6. Multi-instance learning and Masked Context Modelling
In multiple instance learning (MIL) for histopathology, multi image finetuning can be interpreted as fine-tuning the feature extractor (e.g., ResNet-18) to predict the representations of masked patches within a context window, given the unmasked neighbouring patch representations. This is achieved via Masked Context Modelling (MCM) and knowledge distillation from a strong teacher network (EfficientNetV2-L); the student is trained to reconstruct the teacher’s feature vectors for masked instances, using only a single epoch of fine-tuning (Pisula et al., 2024).
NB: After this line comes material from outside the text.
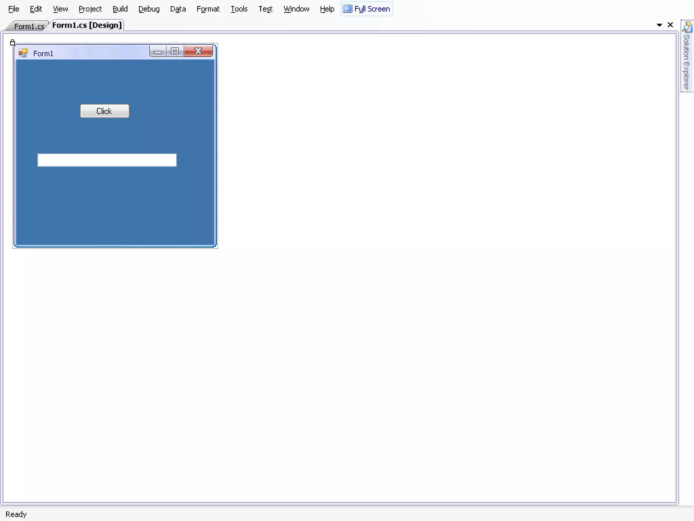Expand the Debug menu
The width and height of the screenshot is (694, 521).
pyautogui.click(x=149, y=9)
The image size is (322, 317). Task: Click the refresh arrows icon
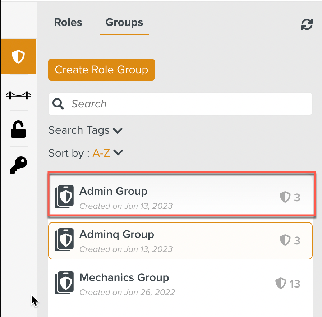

This approach injects strong context-awareness into the student without requiring pixel-level reconstruction or extra supervision and consistently improves downstream MIL classification, often outperforming the teacher in AUROC.
7. Empirical Benchmarks and Observed Gains
The following table summarizes selected empirical results from recent studies illustrating the gains of multi image finetuning protocols over relevant baselines.
| Protocol/Paper | Main Setting | Metric / Gain | Notes |
|---|---|---|---|
| AMF (Shen et al., 2022) | Mixture image classification | +1.69% aircraft / +2.79% DTD (Top-1 acc) | Policy net adaptively fuses per-sample sub-models |
| Carve3D (Xie et al., 2023) | Multi-view diffusion finetune | 0.0606 MRC (best; lower better) | RLFT + NeRF metric, >68% user pref. 3D consistency |
| MureObjectStitch (Chen et al., 2024) | Multi-ref composition | Details preserved visually | Multi-reference cross-attn, no FID/LPIPS reported |
| Multi-LoRA (Kesim et al., 2024) | Multitask ViT | ≤2 pp F1 drop for merging dissimilar | More than 3 adapters, or similar domains, degrades |
| MIA-DPO (Liu et al., 2024) | Multi-image LVLM alignment | +3.0% (LLaVA), +4.3% (InternLM-XC2.5) | Fully automatic DPO data construction |
| MCM+KD MIL (Pisula et al., 2024) | MIL feature extractor | +0.1–0.12 AUROC gain (per task) | Student beats teacher with 1-epoch context modelling |
In summary, multi image finetuning frameworks leverage advanced assignment, fusion, multi-view conditioning, and context-sensitive representation learning to achieve robust adaptation in diverse, multimodal, or multi-task vision settings, often with significant gains in efficiency and downstream performance.